El orbe que se articula en Cómo guardar ceniza en el pecho se construye con innumerables opuestos, o mejor quizá con numerosas, y no siempre armoniosas, facetas de una unidad subyacente, que es Miren Agur Meabe. La poeta reúne realidades alejadas y, a veces, hasta contradictorias: a John Wayne y el papa Francisco, por ejemplo (en «Flotación»). Pero su mirada recae siempre en lo próximo: en lo cotidiano. El significado que arranca de esa cotidianidad, sin embargo, llega lejos. Esas cosas cercanas no son solo los objetos que la rodean en la casa, sino también la draga o el astillero de su pueblo: cuanto configura el paisaje existencial. Lo que aparece pegado al cuerpo, tanto por fuera como por dentro de la piel, cobra en Cómo guardar ceniza en el pecho una elevación insólita: la de quien sabe descubrir cuánto contribuye cada experiencia, por pequeña que sea, a la configuración de una psique. Miren Agur Meabe se cincela, líquidamente, con cada roce de las cosas. Incorpora cada fragmento de tiempo, sustanciado en encaje, o fotografía, o gato, o flor, o cadáver, a su propio tiempo. Labra, con los sucesos más menudos, con los recuerdos más amarillecidos, una personalidad voraz, consciente del fin al que está condenada, pero, por eso mismo, arquitecto incansable de un yo admirador de todo, experimentador con todo. Meabe quiere, como han querido siempre los artistas verdaderos, unir lo separado o, como dice en «La razón», uno de los últimos poemas del libro, «concordar un ácaro y una dama de noche», esto es, sortear los dualismos enfrentados. Pero no lo hace sin ironía, y esta es otra prueba, acaso la mejor, de que acepta la incertidumbre que nos constituye, de que reconoce el desequilibrio que padece aun aquello que creemos más sólido e invencible. En «Mi phoenix canariensis» incluye una nota a pie de página en la que se lee: «Especie de palmera. Aparece en otras obras de la autora con diversos enfoques. Se trata de un rasgo de intertextualidad reconocible en las obras de Agur Meabe». Pero la ironía, autorreferencial, se entenebrece en ocasiones y llega al autodesprecio: «Me he tragado las piedras de arrastre de mi mediocridad / con la garganta en llamas», escribe en «El método». Y en «Madre en píxeles»: «La dedicación de mi madre al cuidado de los suyos no tuvo tacha. Yo no he estado a su altura en absoluto».

(Entradas de datos guardadas)

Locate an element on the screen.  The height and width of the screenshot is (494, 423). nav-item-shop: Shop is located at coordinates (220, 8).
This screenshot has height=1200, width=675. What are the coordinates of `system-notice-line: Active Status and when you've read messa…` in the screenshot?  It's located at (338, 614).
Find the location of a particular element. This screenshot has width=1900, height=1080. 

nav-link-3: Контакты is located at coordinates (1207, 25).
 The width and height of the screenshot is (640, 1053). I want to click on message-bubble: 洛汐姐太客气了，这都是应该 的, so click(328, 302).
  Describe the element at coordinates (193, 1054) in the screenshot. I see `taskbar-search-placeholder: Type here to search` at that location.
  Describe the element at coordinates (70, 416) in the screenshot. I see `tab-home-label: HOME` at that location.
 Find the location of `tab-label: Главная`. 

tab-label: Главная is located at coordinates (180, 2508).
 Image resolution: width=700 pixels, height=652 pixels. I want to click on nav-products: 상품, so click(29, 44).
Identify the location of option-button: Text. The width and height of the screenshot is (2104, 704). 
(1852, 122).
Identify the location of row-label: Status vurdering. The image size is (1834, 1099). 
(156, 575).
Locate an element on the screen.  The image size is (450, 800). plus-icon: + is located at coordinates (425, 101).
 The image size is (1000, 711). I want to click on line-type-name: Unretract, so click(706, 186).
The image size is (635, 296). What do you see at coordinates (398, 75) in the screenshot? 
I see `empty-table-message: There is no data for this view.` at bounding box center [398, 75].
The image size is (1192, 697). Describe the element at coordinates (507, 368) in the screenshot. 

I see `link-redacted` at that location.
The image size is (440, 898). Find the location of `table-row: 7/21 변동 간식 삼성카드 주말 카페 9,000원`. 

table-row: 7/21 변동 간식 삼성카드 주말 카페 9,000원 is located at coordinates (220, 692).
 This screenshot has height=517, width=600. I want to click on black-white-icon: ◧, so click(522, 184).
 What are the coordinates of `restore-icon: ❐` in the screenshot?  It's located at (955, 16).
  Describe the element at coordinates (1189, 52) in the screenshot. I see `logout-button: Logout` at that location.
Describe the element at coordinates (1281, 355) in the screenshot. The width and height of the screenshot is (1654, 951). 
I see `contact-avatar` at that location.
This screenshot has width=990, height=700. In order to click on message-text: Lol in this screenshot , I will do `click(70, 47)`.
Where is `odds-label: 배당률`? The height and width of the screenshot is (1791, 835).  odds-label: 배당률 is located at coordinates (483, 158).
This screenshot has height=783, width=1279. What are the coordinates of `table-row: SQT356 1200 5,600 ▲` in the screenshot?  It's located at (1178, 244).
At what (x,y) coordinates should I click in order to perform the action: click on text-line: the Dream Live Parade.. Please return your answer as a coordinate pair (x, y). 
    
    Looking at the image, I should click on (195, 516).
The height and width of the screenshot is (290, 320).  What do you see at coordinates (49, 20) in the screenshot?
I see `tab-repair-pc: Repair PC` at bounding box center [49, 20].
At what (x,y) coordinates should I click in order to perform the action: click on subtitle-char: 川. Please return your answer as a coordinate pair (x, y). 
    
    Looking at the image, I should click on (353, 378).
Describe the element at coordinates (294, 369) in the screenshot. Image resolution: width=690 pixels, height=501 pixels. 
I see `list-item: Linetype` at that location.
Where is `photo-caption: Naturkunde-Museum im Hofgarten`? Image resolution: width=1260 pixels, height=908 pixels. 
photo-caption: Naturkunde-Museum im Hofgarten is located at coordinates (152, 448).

#### Qué harás:
1 > Resume en forma de lista el párrafo del texto sobre Cómo guardar ceniza en el pecho que empieza «El orbe que se articula» y conserva sus datos principales.
2 > Continúa el texto sobre Cómo guardar ceniza en el pecho a partir de su última frase.

#### Respuestas esperadas:
1 >
- El libro se construye con numerosos opuestos, o con facetas no siempre armoniosas de una unidad de fondo, que es Miren Agur Meabe.
- La poeta reúne realidades alejadas o contradictorias, como John Wayne y el papa Francisco en «Flotación».
- Su mirada se centra en lo cotidiano y cercano: los objetos de la casa, la draga o el astillero de su pueblo. El significado que saca de ello llega lejos.
- El libro muestra cuánto contribuye cada experiencia, por pequeña que sea, a formar una psique.
- La autora incorpora a su tiempo fragmentos como un encaje, una fotografía, un gato, una flor o un cadáver. Con ellos forja una personalidad voraz, consciente de su fin y que lo admira y lo experimenta todo.
- Quiere unir lo separado y sortear los dualismos; en «La razón» habla de «concordar un ácaro y una dama de noche».
- Lo hace con ironía, prueba de que acepta la incertidumbre. Un ejemplo es la nota a pie de página autorreferencial sobre la palmera en «Mi phoenix canariensis».
- A veces esa ironía se oscurece hasta el autodesprecio, como en «El método» y en «Madre en píxeles».

2 >
Para abordar esta introspección y su proyección en el mundo, Meabe utiliza un lenguaje asimismo cotidiano, aunque engastado con un amplio abanico de registros singulares, en que encontramos cultismos y arcaísmos, jergas técnicas y profesionales, y alusiones literarias, históricas y religiosas. Este lenguaje nunca se vuelve difícil, pero tampoco circula nunca por los somníferos raíles de lo previsible, por el páramo de lo acomodado o convencional, nunca suena ortodoxamente poético, sino que llega a la poesía gracias a un acercarse juguetón, irreverente, analógico, a los fenómenos, las personas y las cosas. Miren Agur Meabe es una escritora fuertemente lingüística: está instalada en el lenguaje. Y esto no es una obviedad: muchos escritores no solo no se instalan en el lenguaje, sino que ni siquiera lo ven, como decía Roland Barthes que le pasaba. Ella hace mucho más que verlo: lo mastica, lo amasa, y se construye con él.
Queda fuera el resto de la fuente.